I think the status quo in philanthropy is pretty lame. The cultural norms which dictate what is acceptable behavior in the social sector are not set in stone. Like all cultural norms, they are not objective or even necessarily logical. They deserve to be challenged.

Challenging the status quo in philanthropy requires a flourishing of deviant philanthropy.

What might deviant philanthropy look like?

  • Foundations that publically belittle nonprofits which they believe are poorly run.
  • Nonprofits that pay their top employee at rates similar to the private sector including eye popping bonuses for outstanding results.
  • Foundations and nonprofits deploying lobbying and advocacy strategies to the fullest extent of the law and viewing themselves are critical players in American politics.
  • A large foundation using its endowment to invest in a concentrated pool of publicly traded companies whose operations they feel harm society or the environment and then launching a high profile shareholder proxy battle (in process by which shareholders can change corporate policies).
  • A foundation or nonprofit ousting the existing board and replacing them exclusively with intended beneficiaries of their programs.
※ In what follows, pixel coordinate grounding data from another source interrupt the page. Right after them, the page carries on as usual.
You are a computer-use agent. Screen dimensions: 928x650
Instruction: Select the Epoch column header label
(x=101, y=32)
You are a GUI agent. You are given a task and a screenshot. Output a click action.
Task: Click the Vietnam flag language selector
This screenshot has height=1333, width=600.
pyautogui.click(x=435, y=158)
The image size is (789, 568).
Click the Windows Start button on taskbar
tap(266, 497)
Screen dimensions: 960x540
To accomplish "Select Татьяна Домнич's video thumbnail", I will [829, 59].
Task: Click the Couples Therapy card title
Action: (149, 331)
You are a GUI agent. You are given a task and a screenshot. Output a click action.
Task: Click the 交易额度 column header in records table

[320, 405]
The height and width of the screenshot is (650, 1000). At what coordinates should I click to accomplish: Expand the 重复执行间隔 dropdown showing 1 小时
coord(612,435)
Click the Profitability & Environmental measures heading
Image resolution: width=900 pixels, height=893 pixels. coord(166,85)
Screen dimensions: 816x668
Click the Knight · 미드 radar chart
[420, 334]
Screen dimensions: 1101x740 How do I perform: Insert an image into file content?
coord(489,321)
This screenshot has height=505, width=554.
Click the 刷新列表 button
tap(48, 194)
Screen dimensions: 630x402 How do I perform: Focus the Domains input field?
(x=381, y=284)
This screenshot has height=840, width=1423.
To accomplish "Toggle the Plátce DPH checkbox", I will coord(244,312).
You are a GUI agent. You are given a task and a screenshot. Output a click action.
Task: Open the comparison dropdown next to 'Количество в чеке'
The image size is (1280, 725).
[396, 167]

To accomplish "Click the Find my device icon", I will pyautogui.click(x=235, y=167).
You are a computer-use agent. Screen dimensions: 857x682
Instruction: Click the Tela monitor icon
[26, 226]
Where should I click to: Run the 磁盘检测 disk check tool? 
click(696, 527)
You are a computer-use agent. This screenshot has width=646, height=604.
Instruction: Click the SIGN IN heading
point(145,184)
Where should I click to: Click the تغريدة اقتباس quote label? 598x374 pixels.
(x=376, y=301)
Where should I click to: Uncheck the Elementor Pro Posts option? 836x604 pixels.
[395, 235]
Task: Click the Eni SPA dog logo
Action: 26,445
Do I think these would all be good ideas? Of course not! They are deviant ideas and like any upstanding member of society, these deviant ideas violate my understanding of cultural norms and make me uncomfortable.

But that’s the point.

Maybe some of the cultural norms in the social sector are actually poisonous. Just as historical cultural norms such as racism and sexism were once accepted before they were rejected and became deviant behavior themselves, maybe there are elements of social sector norms that deserve to be rejected and relegated to the status of deviance.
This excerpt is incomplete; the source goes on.